Extra-biblical writings from the first and second century inform us that Christians were deeply involved in saving the lives of would-be victims of infanticide. Roman law declared that a newborn was not a human being under law until officially accepted by the father. Newborns which were not accepted by the father were actually thrown, alive, in the city’s garbage dump. In some cities Christians would man around-the-clock watches and rescue all living infants placed in the dump, once the would-be killers had left. The refusal to accept the recognized code of death was one of the main reasons Christians were so hated in the Roman Empire.
6.It is clear that the early Christians persistently reflected the very same respect for children that their heavenly Father had. They found constructive ways to meet the problem where it happened by spending spare time in the garbage dumps and sacrificing their own means for those totally without defense. In return they received the additional blessing of the Lord by being able to raise the unwanted children of Roman pagans as redeemed children of God.

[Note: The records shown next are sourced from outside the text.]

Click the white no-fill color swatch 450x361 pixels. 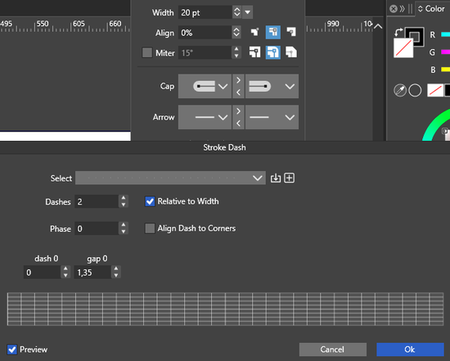(403, 48)
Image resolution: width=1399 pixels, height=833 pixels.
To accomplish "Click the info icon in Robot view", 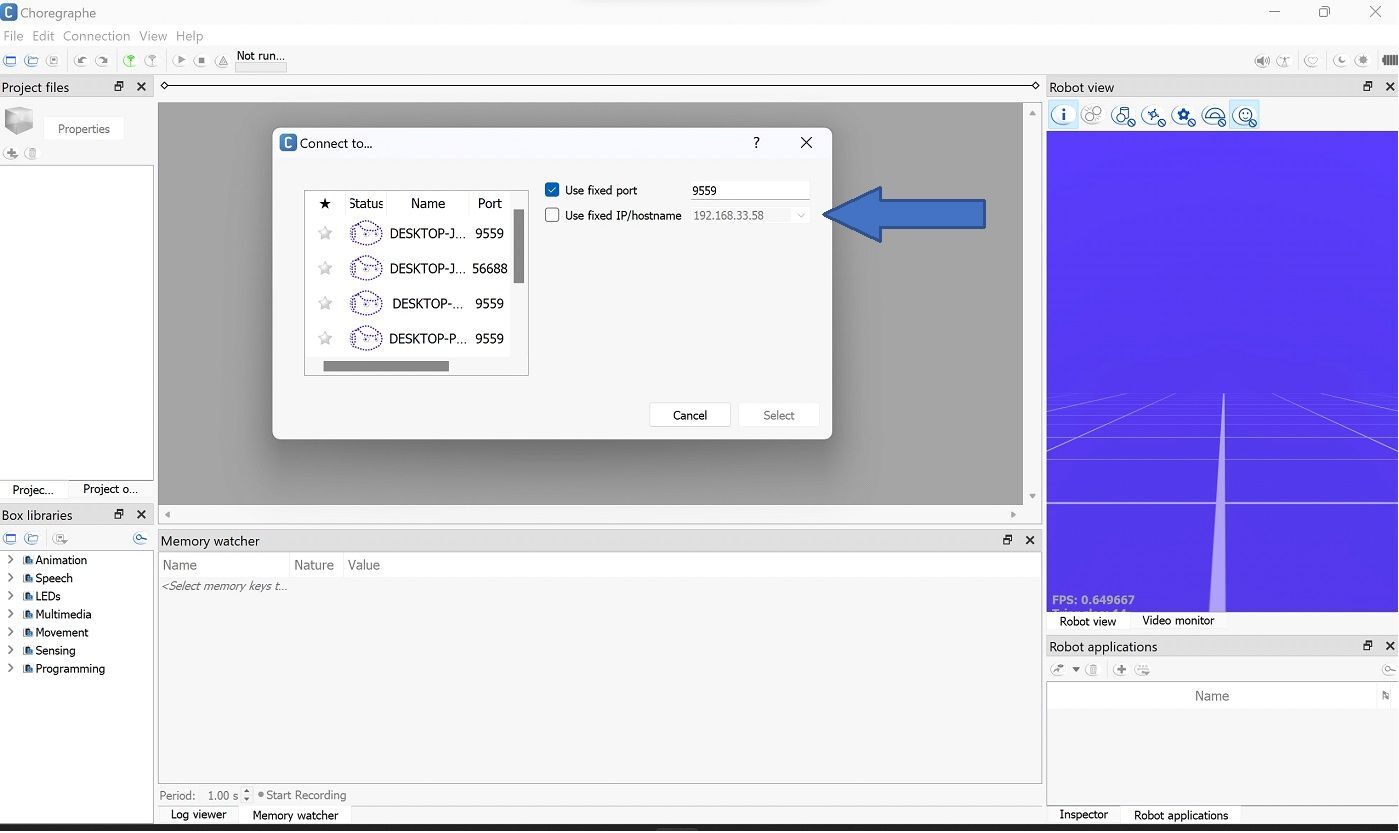I will click(1063, 115).
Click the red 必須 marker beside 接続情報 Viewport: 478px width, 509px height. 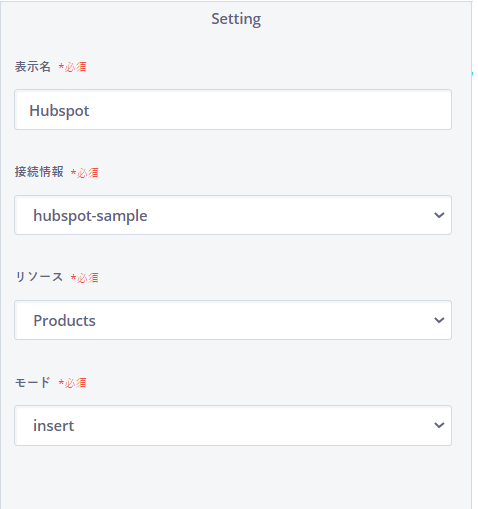85,173
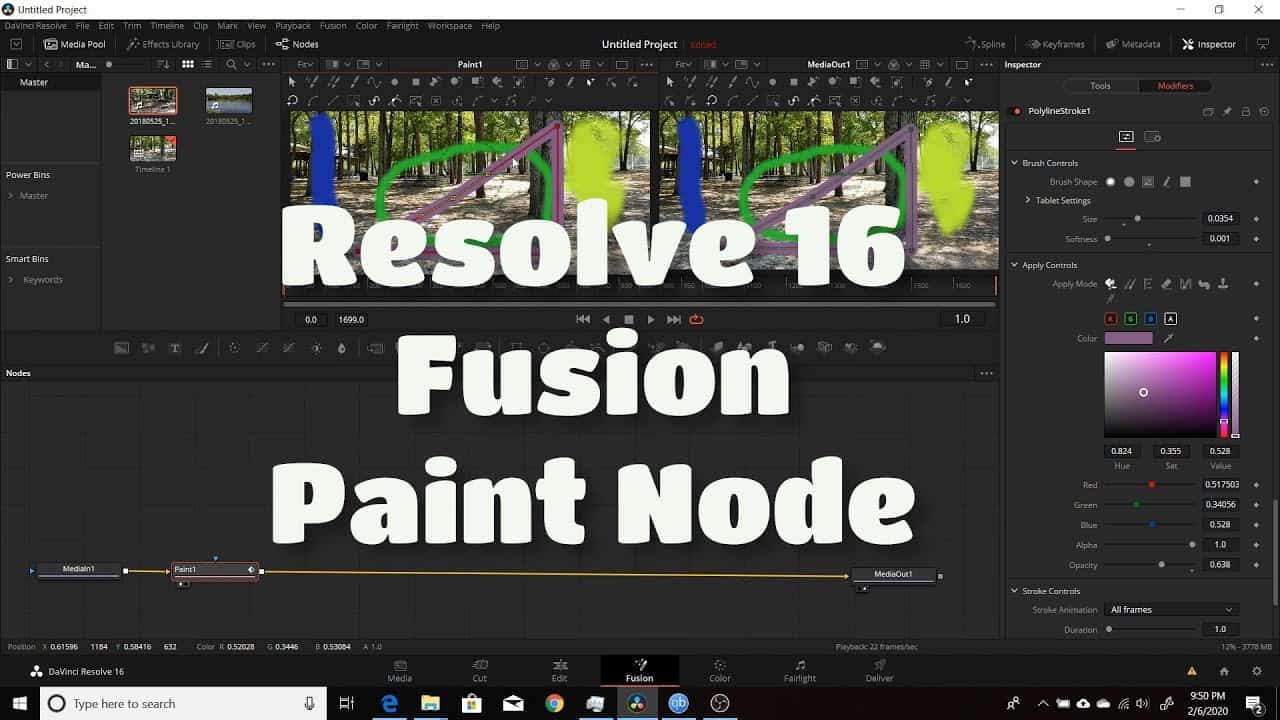1280x720 pixels.
Task: Select the Polyline Stroke tool above the Paint1 viewer
Action: point(376,85)
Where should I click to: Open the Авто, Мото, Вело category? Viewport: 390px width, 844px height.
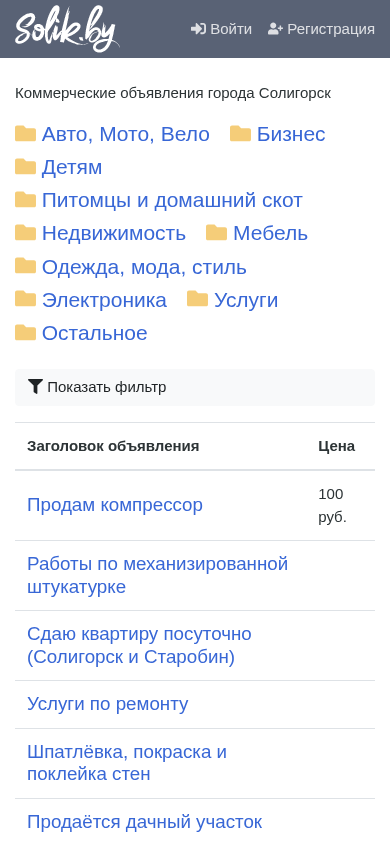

How was Roman society similar to ours today in its policies toward the unborn and young children?
Are you aware of any Christian groups engaged in positive activities which are similar to, or the same as, the activities of the early Christians?
Do you have a responsibility before God to aid such efforts today?
What, specifically, can you do?
Discuss: The unloved and the unwanted need people as much as they need dollars.
What blessings might be expected from such involvement?
Keeping Luke 18:16-17 in mind it might be good to close this devotion with a prayer for the unborn and the newborn, as well as those who give of themselves to love the unborn and the newborn who are rejected by society today.